═══ TRECHO DA PÁGINA
Carlão, da Visom, sabe bem disso. No momento, ele coordena o projeto Cantares Brasileiros, de recuperação do acervo do colecionador Humberto Franceschi. São 13 mil músicas gravadas entre 1902 e 1950, em 78 RPM (e aí estamos falando de cera de carnaúba), que estão sendo transpostas para CD e estarão á disposição do público, para pesquisa, no Instituto Moreira Salles, no Rio.
As gravadoras têm amargado prejuízo sobre prejuízo desde a chegada do CD, algumas tendo reduzido seu faturamento, inclusive, em mais de R$ 100 milhões, e, para driblar esse processo, correm atrás de alternativas. Entre uma delas, quem sabe, até uma possível volta do vinil. A gravadora paulista Trama já tem sua seção de vinil, mas ela ainda é restrita aos DJs.
Pena Schmidt tem uma extensa teoria sobre o assunto. "Vou juntando meus pauzinhos que vêm na enxurrada de indícios. O DJ é hoje um herói mais próximo do adolescente. Um dia já foi o pianista, outro dia o guitarrista, hoje é o DJ. Eles elegeram um modelo de toca-discos que serve para o uso mais radical do vinil, o scratch, o Technics MK 2. Se você procurar outro toca-discos na praça, hoje não acha, mas se sair em busca de um Technics já acha rápido. Esse toca-discos tinha uma produção mundial de 4 mil unidades/ano e hoje está indo para 60 mil/ano. 99% desse equipamento é para profissionais, mas já começou a ser comprado pelo adolescente que quer ser DJ. O vinil não foi destruído, todo mundo tem a coleção do pai, do avô, os sebos de discos proliferam. No Japão e na Europa, o vinil é lançamento regular das gravadoras, em tiragens mínimas para colecionador. São duas vertentes sustentando esse mercado: o DJ e o audiófilo. Isso tudo começa a se movimentar e estender. Pirataria não se mencionava até o multiplicável CD. Imagino, no ano que vem, que uma loja vai inaugurar sua seção de vinil. Eu conheço meia centena de músicos que quer gravar vinil. O Ed Motta, Barão Vermelho, Marisa Monte, por exemplo, pessoas que se preocupam em caprichar em seu produto", especula.
══════
═══ REGISTROS DO CONJUNTO
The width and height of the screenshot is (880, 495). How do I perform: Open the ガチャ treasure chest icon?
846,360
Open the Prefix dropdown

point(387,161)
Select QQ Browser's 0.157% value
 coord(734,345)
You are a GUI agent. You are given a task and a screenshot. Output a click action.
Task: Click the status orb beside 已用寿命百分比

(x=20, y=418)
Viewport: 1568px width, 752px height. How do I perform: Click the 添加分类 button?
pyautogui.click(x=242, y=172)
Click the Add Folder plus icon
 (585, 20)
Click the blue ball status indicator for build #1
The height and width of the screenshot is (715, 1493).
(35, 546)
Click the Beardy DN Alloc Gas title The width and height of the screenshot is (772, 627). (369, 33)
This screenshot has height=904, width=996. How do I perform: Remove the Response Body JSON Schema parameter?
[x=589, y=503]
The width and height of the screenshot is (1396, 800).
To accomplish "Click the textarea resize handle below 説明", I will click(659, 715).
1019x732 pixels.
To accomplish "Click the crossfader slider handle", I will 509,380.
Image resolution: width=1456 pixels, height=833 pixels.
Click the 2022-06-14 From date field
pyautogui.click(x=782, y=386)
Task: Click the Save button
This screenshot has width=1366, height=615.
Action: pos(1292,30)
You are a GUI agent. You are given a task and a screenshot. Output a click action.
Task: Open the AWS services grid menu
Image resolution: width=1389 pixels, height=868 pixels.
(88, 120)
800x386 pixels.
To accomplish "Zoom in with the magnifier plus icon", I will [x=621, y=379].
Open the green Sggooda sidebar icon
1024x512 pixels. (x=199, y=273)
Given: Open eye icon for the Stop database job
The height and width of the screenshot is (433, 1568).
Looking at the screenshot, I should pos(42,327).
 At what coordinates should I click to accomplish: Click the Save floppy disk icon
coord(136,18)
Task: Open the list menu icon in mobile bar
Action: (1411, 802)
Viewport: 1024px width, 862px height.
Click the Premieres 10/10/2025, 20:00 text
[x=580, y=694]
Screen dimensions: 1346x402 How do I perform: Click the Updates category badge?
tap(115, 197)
══════
INSTRUÇÃO DADA 1>
Passe para o inglês esta frase do trecho sobre o vinil: "O DJ é hoje um herói mais próximo do adolescente."
INSTRUÇÃO DADA 2>
Segundo o trecho sobre o vinil, qual modelo de toca-discos os DJs elegeram para o scratch?
Os registros são um material à parte.

RESULTADO 1>
Today the DJ is a hero closer to the teenager.

RESULTADO 2>
O Technics MK 2.